====== RECORDS TO PROCESS
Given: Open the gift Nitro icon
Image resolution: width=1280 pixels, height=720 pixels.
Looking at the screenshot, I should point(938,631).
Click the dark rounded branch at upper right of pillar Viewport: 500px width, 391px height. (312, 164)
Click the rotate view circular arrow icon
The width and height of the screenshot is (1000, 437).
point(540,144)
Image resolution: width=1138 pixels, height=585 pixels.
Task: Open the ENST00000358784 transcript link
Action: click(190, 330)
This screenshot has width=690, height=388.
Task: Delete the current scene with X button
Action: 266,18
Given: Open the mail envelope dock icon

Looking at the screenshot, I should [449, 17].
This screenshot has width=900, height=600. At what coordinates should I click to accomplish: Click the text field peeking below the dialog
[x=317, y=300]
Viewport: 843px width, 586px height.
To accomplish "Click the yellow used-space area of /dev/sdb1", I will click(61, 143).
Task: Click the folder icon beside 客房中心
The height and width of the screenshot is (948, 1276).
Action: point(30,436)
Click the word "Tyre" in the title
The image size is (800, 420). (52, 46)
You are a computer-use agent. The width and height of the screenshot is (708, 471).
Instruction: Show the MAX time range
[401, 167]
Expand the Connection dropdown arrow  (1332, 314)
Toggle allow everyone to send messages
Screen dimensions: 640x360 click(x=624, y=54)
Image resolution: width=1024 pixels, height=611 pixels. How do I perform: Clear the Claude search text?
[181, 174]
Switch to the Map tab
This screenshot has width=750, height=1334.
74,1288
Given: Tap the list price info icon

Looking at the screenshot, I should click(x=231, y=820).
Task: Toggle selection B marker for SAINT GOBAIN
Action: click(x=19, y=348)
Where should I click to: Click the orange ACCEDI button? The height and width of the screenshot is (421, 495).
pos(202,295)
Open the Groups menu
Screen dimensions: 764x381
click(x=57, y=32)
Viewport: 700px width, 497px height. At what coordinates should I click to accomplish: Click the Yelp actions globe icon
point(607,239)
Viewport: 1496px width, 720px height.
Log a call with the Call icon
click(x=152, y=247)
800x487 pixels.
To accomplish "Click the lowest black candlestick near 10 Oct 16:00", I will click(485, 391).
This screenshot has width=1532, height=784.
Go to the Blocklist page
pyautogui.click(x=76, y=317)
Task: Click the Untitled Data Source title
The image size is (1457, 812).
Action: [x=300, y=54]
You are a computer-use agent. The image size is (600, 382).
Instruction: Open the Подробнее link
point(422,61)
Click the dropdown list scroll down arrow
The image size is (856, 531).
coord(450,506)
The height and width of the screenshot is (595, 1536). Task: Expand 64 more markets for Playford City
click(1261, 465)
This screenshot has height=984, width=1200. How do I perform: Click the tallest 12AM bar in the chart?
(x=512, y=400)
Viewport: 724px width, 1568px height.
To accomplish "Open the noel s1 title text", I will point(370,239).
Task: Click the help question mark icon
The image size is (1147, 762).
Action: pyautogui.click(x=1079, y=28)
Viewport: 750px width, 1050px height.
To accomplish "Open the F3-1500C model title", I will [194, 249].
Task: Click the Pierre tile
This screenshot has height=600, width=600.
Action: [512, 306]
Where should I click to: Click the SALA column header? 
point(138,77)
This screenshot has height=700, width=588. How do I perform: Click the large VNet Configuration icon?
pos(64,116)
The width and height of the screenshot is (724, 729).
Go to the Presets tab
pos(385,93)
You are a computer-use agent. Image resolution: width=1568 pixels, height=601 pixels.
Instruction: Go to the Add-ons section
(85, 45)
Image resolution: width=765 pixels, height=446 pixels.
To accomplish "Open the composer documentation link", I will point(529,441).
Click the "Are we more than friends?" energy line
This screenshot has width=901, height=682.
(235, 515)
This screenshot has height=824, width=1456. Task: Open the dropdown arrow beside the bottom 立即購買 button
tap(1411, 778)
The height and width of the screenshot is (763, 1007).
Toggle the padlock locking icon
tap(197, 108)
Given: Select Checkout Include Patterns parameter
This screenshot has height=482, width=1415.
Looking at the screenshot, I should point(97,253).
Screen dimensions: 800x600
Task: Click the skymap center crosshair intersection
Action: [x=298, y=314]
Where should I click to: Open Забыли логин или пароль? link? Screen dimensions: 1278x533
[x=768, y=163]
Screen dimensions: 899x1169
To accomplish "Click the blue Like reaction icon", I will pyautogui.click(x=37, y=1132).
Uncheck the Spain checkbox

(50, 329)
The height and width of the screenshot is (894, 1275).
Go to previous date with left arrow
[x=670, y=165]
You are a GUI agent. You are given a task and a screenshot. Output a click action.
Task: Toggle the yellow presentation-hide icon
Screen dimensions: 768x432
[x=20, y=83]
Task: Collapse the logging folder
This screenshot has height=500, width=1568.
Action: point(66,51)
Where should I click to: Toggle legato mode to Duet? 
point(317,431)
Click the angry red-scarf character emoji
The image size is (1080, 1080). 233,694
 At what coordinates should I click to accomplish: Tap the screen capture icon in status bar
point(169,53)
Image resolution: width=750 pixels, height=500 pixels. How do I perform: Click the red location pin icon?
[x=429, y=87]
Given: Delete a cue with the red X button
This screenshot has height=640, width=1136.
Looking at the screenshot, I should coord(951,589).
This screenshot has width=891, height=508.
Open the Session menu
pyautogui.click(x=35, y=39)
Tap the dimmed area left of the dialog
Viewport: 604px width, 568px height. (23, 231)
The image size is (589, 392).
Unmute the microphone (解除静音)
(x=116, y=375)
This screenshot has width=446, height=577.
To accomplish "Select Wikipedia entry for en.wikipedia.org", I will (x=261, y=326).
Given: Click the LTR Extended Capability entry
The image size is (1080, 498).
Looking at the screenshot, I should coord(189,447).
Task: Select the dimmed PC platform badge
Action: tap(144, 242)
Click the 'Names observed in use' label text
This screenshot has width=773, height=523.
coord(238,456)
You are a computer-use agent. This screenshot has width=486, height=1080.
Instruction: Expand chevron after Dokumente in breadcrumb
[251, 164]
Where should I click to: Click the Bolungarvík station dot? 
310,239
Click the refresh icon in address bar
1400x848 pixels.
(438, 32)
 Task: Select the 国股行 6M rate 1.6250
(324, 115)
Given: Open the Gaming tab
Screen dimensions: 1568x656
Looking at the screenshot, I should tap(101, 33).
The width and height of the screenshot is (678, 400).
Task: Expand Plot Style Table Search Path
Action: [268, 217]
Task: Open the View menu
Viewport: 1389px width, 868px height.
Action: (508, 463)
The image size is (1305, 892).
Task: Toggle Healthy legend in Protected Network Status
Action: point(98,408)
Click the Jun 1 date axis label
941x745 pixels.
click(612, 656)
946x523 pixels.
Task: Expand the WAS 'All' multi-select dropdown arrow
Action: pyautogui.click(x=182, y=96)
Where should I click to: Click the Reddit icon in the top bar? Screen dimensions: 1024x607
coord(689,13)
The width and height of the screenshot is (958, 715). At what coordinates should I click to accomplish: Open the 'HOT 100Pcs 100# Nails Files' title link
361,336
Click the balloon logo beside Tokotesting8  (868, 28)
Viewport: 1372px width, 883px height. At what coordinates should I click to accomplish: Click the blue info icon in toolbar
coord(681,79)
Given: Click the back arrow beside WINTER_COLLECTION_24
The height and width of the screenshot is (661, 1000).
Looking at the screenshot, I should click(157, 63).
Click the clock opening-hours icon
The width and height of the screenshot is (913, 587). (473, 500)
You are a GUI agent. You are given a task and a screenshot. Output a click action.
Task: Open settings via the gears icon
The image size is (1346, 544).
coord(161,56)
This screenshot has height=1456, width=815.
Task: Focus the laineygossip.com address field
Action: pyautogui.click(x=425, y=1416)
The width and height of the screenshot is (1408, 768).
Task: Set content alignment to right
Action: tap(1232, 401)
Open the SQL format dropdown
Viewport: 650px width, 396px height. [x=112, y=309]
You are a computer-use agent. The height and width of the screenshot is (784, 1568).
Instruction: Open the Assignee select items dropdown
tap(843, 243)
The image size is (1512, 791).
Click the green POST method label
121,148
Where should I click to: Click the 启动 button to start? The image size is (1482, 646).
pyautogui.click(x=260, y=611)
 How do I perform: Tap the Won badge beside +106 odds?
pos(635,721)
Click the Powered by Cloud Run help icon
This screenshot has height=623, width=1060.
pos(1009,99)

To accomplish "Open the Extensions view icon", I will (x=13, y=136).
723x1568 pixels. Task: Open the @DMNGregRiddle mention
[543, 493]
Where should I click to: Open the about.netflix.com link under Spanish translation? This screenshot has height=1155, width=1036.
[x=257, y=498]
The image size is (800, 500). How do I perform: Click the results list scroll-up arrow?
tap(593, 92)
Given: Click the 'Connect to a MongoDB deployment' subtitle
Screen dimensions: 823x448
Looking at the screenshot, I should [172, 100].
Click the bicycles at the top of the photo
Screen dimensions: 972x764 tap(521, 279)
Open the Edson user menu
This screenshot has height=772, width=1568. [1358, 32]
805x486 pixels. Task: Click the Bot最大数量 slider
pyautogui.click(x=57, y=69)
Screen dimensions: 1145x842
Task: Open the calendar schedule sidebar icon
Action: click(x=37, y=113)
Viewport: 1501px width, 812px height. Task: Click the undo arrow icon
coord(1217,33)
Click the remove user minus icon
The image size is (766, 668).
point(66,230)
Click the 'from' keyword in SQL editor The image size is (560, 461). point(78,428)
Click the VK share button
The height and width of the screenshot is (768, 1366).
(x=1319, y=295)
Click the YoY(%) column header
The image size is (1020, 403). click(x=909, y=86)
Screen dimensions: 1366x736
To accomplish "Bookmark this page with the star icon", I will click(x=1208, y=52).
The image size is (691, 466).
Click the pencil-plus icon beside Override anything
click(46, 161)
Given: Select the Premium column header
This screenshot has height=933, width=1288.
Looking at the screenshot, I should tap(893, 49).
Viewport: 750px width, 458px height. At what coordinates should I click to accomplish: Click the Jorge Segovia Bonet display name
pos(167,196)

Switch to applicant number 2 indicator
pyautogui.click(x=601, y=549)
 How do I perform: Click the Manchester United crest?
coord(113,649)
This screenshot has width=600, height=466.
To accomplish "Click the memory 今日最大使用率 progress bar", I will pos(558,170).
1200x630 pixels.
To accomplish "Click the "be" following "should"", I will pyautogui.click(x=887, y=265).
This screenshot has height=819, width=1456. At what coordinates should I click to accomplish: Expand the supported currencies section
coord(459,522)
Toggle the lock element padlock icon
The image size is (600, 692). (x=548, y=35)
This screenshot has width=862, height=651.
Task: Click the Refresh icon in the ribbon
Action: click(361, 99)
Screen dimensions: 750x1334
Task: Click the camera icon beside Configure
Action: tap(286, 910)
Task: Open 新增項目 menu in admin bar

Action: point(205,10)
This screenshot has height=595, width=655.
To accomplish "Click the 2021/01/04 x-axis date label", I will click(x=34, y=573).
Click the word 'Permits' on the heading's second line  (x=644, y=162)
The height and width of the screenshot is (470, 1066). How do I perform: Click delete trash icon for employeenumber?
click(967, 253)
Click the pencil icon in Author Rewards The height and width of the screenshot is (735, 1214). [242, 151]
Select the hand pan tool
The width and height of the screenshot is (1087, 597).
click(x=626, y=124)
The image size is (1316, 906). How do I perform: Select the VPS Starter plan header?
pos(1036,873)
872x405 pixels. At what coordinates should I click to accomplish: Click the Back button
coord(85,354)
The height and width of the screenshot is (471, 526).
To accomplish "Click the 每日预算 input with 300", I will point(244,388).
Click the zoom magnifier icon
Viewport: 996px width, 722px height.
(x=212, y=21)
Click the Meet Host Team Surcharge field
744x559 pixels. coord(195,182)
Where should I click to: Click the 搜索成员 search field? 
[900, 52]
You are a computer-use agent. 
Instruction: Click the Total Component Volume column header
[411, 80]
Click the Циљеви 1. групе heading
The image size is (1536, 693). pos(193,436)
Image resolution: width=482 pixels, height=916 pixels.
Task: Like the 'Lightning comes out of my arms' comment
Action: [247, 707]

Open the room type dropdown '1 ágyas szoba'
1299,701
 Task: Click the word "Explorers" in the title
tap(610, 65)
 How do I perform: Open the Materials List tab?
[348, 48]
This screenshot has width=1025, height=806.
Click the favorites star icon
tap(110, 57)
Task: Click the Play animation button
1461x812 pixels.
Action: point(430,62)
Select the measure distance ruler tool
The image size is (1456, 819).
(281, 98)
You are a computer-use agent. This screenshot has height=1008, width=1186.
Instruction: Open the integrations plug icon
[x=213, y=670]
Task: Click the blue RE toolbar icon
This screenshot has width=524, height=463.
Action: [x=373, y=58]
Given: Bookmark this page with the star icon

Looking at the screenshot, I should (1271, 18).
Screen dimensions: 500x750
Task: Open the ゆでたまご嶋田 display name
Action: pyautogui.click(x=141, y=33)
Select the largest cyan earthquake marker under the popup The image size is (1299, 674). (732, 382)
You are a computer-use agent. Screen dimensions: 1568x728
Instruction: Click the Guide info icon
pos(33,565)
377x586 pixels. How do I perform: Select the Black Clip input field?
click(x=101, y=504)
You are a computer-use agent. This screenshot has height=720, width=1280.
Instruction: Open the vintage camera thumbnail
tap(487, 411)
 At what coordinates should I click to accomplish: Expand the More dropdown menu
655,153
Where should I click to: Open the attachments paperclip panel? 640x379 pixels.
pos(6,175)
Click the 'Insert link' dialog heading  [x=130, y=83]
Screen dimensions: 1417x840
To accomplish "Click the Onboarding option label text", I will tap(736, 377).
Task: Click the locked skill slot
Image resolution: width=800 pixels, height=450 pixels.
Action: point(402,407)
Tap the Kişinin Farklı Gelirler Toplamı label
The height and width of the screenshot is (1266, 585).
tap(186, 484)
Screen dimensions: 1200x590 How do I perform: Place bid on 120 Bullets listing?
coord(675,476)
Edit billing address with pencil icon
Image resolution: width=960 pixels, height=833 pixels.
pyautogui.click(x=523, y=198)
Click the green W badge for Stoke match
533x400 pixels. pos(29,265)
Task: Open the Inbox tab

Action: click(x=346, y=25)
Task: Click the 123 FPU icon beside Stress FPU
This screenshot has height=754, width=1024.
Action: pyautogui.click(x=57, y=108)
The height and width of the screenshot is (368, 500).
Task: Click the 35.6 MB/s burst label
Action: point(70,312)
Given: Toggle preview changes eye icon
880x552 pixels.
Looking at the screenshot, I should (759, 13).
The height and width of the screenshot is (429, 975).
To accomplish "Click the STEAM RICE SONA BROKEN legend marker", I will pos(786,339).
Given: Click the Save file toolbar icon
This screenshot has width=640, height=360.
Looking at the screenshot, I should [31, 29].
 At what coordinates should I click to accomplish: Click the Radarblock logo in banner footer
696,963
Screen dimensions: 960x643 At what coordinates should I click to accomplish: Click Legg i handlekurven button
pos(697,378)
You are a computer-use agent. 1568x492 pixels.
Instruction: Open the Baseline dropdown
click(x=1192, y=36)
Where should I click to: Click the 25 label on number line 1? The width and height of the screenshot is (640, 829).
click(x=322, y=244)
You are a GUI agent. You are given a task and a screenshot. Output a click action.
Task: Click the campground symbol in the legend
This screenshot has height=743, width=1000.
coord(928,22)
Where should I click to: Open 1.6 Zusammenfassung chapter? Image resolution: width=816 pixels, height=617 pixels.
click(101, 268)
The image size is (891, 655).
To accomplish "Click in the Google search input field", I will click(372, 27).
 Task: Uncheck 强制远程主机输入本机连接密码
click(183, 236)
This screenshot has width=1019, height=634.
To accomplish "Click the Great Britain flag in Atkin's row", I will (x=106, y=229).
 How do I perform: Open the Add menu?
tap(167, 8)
============
### TASK OBJECTIVE
Look through the data above. Copy every line with the string "computer" in it.

### RESPONSE AREA
You are a computer-use agent. The width and height of the screenshot is (708, 471).
You are a computer-use agent. The image size is (600, 382).
You are a computer-use agent. Image resolution: width=1568 pixels, height=601 pixels.
You are a computer-use agent. This screenshot has width=486, height=1080.
You are a computer-use agent. The height and width of the screenshot is (784, 1568).
You are a computer-use agent. 
You are a computer-use agent. This screenshot has height=1008, width=1186.
You are a computer-use agent. Screen dimensions: 1568x728
You are a computer-use agent. This screenshot has height=720, width=1280.
You are a computer-use agent. 1568x492 pixels.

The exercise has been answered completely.